Task directions:
List each line of the data that holds the word "computer".

+ + + +

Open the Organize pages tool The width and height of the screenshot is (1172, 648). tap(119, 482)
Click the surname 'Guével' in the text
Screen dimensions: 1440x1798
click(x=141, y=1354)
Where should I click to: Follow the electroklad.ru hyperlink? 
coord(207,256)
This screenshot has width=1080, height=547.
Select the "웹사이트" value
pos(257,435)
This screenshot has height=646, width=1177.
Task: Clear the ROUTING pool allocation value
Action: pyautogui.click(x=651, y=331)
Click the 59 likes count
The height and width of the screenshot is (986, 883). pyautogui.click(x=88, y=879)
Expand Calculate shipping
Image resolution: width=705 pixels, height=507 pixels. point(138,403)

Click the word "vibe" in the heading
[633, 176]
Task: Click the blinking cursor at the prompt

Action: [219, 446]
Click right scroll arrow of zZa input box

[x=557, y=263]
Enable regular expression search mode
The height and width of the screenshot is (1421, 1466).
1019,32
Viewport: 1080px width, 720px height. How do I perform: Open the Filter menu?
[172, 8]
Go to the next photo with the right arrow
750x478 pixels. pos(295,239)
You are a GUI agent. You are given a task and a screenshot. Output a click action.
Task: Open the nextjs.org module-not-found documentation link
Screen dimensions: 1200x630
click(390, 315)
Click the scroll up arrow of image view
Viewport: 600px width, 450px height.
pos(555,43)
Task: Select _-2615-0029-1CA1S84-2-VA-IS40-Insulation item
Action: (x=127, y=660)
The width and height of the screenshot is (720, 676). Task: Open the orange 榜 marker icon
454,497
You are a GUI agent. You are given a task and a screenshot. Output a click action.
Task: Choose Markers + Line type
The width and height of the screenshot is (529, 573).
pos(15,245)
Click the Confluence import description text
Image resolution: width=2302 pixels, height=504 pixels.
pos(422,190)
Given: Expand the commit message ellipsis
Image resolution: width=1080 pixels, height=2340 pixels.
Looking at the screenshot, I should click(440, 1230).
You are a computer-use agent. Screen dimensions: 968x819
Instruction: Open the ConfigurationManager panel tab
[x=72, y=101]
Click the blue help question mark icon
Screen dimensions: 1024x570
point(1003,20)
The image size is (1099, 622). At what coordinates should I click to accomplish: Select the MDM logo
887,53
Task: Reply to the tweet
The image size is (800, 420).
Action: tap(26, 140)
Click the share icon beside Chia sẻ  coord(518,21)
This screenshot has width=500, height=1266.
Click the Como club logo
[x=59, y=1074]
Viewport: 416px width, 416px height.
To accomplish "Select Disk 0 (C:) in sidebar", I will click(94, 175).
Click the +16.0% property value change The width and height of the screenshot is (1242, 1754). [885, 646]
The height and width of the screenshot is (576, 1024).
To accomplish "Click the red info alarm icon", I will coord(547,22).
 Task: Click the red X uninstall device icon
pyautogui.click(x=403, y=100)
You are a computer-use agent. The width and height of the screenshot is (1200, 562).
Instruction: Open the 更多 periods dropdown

+ + + +

Output below:
You are a computer-use agent. Screen dimensions: 968x819
You are a computer-use agent. The width and height of the screenshot is (1200, 562).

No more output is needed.